[Recorded data Boundary: Start]
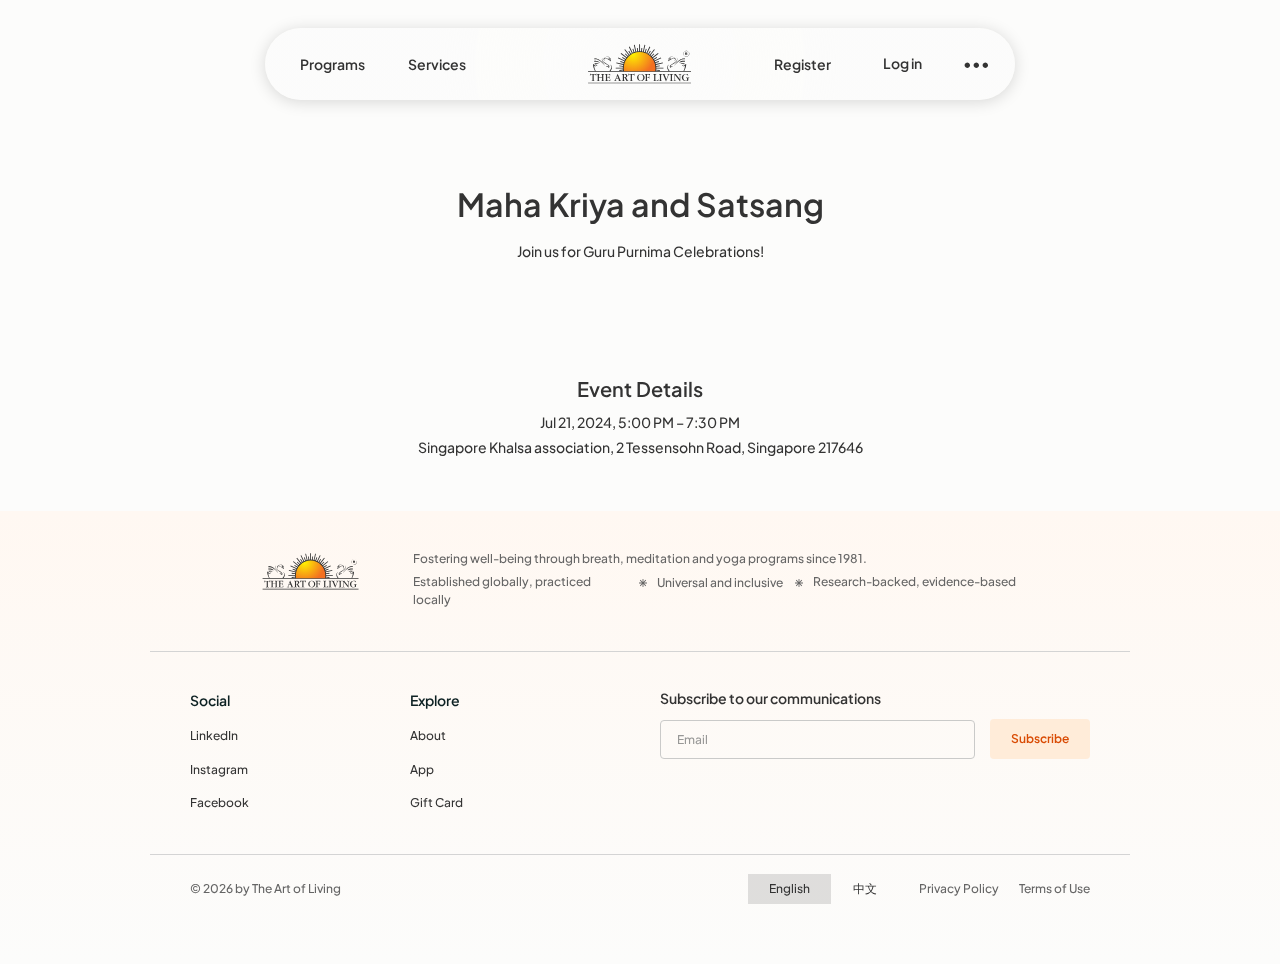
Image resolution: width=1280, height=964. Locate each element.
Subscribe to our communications (770, 698)
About (428, 735)
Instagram (219, 769)
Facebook (219, 802)
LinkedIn (214, 735)
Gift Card (436, 802)
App (422, 769)
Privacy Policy (959, 888)
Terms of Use (1054, 888)
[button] (332, 64)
[Recorded data Boundary: End]
Task goal
Reproduce the lines from the one containing "Instagram (219, 769)" to the end of the entries, keeping both ends and adding nothing.

Solution below
Instagram (219, 769)
Facebook (219, 802)
LinkedIn (214, 735)
Gift Card (436, 802)
App (422, 769)
Privacy Policy (959, 888)
Terms of Use (1054, 888)
[button] (332, 64)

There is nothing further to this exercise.